Atlassian Confluence Server OGNL Injection Attempt [Intention: Malicious]

• CVE-2021-26084
• This IP address has been observed attempting to exploit CVE-2021-26084, an OGNL injection vulnerability in Confluence Server and Data Center.
• Sources: GitHub (1, 2), MITRE
• See it on GreyNoise Viz

Atlassian Confluence Server OGNL Injection Vuln Check [Intention: Unknown]

• CVE-2021-26084
• This IP address has been observed checking for the existence of CVE-2021-26084, an OGNL injection vulnerability in Confluence Server and Data Center.
• Sources: GitHub (1, 2), MITRE
• See it on GreyNoise Viz

Oracle WebLogic RCE CVE-2021-2109 [Intention: Malicious]

• CVE-2021-2109
• This IP address has been observed exploiting Oracle WebLogic CVE-2021-2109.
• Sources: Mitre, PacketStorm Security, GitHub
• See it on GreyNoise Viz

Seagate BlackArmor RCE Attempt [Intention: Malicious]

• CVE-2014-3206
• This IP address has been observed exploiting CVE-2014-3206, a remote code execution vulnerability in Seagate BlackArmor NAS.
• Sources: NIST, VulDB, ExploitDB
• See it on GreyNoise Viz

ASUS GT-AC2900 Auth Bypass Attempt [Intention: Malicious]

• CVE-2021-32030
• This IP address has been observed attempting to exploit CVE-2021-32030, an authentication bypass in ASUS GT-AC2900 routers.
• Sources: MITRE, Atredis
• See it on GreyNoise Viz

Apache SkyWalking GraphQL SQL Injection  [Intention: Malicious]

• CVE-2020-9483
• This IP address has been observed attempting to exploit CVE-2020-9483, a SQL injection vulnerability in Apache SkyWalking via GraphQL.
• Sources: GitHub, NVD
• See it on GreyNoise Viz

Carries HTTP Referer [Intention: Unknown]

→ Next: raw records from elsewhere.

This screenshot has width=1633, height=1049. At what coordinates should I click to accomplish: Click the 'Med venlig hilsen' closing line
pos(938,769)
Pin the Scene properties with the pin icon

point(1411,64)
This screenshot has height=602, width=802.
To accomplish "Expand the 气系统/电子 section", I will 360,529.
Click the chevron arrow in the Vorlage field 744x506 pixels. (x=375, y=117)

• This IP address has been observed scanning the internet with an HTTP client that includes the Referer header in its requests.
• Sources: Firefox
• See it on GreyNoise Viz

Stores HTTP Cookies  [Intention: Unknown]

• This IP address has been observed scanning the internet with an HTTP client that supports storing Cookies.
• Sources: Firefox (1, 2)
• See it on GreyNoise Viz

Follows HTTP Redirects  [Intention: Unknown]

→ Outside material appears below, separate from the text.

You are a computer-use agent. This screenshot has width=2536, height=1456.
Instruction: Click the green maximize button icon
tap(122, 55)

• This IP address has been observed scanning the internet with an HTTP client that follows redirects defined in a Location header.
• Sources: Firefox
• See it on GreyNoise Viz

RSYNC Crawler  [Intention: Unknown]

• This IP address has been observed scanning the internet and attempting to discover rsync server instances.
• Sources: Red Hat, Hacktricks.xyz
• See it on GreyNoise Viz

New Actor Tag

University of Michigan [Intention: Benign]

• Sources: Department of Electrical Engineering and Computer Science
• See it on GreyNoise Viz

Tag Improvements

As part of our process, our research team continues to clean up and improve on existing tags as new information or better processes are introduced.

ADB Check [Intention: Unknown]

• This IP address has been observed checking for the existence of the Android Debug Bridge protocol.
• See it on GreyNoise Viz

ADB Attempt [Intention: Malicious]

• This IP address has been observed checking for the existence of the Android Debug Bridge protocol and has requested interactivity.
• See it on GreyNoise Viz

EDITORS NOTE: This blog post has been updated as of Sep. 2 to reflect edits to the Atlassian Confluence Server OGNL Injection tags.